Notable defeats: 2004, Inglewood. Walmart loses a special election it instigated to build a super walmart in that downtrodden community. City council had previously rejected that project.

2004, Bakersfield. Walmart loses a big lawsuit when the 5th district finds its EIR's invalid on BOTH of its proposed 2 supercenter projects. City is forced to redo the process and STOP all construction in progress. Walmart is left with one store with a poured slab foundation and the other half completed. The earliest they could conceivably open up is next year.
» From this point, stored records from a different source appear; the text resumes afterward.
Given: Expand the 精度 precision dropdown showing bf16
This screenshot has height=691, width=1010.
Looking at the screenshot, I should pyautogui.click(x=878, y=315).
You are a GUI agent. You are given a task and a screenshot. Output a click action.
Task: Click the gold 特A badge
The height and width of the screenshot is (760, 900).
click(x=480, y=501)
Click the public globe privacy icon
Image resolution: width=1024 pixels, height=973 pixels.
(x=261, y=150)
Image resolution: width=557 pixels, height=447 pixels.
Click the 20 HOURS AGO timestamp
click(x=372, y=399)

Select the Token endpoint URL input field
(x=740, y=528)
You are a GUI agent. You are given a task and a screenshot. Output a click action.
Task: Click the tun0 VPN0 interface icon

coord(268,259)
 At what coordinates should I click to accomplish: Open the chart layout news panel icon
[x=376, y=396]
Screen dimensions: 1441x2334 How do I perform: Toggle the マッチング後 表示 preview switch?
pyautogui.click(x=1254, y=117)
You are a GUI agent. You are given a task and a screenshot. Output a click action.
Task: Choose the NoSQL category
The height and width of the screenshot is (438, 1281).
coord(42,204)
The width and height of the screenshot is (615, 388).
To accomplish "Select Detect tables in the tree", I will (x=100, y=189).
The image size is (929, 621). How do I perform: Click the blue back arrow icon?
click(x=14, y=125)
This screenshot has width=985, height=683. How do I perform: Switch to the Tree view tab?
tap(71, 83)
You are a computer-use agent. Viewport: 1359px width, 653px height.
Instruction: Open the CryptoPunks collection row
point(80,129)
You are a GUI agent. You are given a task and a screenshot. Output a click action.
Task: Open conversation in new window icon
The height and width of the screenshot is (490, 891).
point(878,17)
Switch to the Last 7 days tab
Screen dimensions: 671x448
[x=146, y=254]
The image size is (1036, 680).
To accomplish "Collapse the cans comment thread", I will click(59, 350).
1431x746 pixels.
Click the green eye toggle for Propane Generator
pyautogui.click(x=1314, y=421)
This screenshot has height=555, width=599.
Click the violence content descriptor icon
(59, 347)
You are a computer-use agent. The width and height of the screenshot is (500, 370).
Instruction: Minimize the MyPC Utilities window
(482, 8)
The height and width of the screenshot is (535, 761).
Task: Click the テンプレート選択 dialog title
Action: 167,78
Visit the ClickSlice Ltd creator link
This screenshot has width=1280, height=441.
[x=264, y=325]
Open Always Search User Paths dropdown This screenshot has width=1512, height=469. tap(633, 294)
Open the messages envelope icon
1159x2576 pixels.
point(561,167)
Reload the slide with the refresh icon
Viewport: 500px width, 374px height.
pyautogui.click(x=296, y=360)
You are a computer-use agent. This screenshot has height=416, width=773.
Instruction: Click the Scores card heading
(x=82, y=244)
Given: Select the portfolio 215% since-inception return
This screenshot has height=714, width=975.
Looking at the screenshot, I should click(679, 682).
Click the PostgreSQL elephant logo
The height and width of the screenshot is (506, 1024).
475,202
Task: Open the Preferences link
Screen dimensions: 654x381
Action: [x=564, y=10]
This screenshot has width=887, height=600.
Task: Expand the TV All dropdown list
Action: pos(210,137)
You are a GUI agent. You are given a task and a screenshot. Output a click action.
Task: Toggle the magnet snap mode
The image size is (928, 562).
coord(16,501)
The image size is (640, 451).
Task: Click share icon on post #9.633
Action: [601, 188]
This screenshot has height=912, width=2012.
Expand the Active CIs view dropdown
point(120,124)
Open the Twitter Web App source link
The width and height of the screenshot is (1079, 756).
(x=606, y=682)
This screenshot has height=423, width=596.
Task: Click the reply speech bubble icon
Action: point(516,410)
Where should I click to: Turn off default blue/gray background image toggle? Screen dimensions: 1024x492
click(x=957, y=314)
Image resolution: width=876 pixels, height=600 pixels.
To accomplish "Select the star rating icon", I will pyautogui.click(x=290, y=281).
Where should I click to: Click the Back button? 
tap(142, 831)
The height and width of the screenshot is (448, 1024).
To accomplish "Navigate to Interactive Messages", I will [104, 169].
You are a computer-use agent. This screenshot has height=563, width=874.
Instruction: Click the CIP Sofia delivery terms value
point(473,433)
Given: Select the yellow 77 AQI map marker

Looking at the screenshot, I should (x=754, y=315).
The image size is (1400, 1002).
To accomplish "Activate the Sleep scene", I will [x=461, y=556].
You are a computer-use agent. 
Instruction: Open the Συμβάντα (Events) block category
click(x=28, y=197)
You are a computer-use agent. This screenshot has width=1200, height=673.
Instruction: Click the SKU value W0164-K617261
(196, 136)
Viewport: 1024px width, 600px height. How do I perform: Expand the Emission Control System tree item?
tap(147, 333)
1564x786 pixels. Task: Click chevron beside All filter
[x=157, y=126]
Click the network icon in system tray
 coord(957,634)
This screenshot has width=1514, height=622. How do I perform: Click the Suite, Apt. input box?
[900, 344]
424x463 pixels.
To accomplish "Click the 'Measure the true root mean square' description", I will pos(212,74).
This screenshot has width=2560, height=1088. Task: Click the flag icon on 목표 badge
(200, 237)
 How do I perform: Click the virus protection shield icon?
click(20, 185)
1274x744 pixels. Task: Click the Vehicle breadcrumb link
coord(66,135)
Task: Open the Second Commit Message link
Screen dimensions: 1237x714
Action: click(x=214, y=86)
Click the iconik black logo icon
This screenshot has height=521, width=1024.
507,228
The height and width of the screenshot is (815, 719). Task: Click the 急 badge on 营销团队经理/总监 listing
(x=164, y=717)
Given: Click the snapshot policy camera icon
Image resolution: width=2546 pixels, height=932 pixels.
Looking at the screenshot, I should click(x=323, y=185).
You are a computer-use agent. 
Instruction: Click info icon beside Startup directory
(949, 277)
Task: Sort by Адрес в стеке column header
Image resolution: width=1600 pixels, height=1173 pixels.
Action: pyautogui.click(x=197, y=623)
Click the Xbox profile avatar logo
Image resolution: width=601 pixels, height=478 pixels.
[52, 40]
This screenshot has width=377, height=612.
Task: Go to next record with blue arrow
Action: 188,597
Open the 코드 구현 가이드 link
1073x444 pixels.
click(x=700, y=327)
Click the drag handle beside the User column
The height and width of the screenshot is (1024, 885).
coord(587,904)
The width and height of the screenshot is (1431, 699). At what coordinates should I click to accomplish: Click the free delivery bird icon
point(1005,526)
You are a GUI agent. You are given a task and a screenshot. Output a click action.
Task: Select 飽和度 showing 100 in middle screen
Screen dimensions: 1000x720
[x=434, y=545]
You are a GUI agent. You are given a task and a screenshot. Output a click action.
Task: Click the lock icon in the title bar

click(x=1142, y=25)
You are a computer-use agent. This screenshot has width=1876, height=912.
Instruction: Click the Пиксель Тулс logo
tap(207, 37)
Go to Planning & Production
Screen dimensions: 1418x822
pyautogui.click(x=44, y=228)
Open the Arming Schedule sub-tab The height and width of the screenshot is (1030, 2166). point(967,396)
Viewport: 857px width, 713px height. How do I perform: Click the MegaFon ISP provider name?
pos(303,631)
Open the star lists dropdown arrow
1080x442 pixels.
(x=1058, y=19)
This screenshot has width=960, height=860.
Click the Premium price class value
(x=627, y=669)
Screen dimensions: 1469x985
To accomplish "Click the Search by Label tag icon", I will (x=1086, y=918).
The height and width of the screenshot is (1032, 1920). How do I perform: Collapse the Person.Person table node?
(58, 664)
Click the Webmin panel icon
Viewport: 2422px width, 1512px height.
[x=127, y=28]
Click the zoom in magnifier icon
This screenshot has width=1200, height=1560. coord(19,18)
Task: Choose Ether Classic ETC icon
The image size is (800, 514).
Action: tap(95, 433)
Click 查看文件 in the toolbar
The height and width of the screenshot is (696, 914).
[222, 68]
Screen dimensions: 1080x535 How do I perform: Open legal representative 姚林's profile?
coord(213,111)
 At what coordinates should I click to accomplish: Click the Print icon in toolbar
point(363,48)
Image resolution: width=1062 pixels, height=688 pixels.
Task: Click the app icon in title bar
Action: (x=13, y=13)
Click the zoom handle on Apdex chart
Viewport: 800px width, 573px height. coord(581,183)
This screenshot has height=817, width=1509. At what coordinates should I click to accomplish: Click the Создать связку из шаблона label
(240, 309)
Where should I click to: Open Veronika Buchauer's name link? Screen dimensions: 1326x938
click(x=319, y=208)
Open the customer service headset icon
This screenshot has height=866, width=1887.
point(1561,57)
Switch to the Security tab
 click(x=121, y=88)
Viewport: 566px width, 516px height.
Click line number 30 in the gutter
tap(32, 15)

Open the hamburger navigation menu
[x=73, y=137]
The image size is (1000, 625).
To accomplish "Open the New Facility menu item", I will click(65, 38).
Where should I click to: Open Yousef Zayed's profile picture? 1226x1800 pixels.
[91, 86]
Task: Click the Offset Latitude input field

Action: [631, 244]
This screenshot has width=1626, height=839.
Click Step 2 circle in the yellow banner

2003-present. Visalia. Walmart has had ongoing difficulties even securing a property to seek a permit on. Existing walmart site footprint constrained. Walmart picks first location. Community protest due to traffic, a hostile planning commission (site was not zoned for that type of commercial)and the fact it is only 5 miles from an existing walmart (which it would canabalize sales from). Walmart withdraws, looks at second site. Determines that locating near an industrial park not a wise choice. Picks third site only to have landowner pull a fast one and sign with another developer. So what do they do now? Back to looking at expanding existing site, which will require demolishing an office and a church. Fortunately, the office is now mostly vacant and the church, pro walmart. Not a done deal by a long shot.

So you see, they are not invincible. Still, even in california, if you have deep enough pockets you can pretty much over come.

Jay Denari said...

the fact it is only 5 miles from an existing walmart

That's something I've never understood about their building "philosophy" (if it deserves that word): they seem to do this all the time! Just two towns from here, they're building one despite a lot of opposition. They already have one in my town, and their whole policy is to build, let the older ones go under, and refuse to sell the vacant stores so some other business(es) can reuse them responsibly. Presumably, they also write the vacant branches off their taxes, so each new building adds to OUR social service and infrastructure burden from both directions (ie in the tax breaks they usually get for building and in the amount of taxes we pay to make up for the taxes they don't pay on vacant places).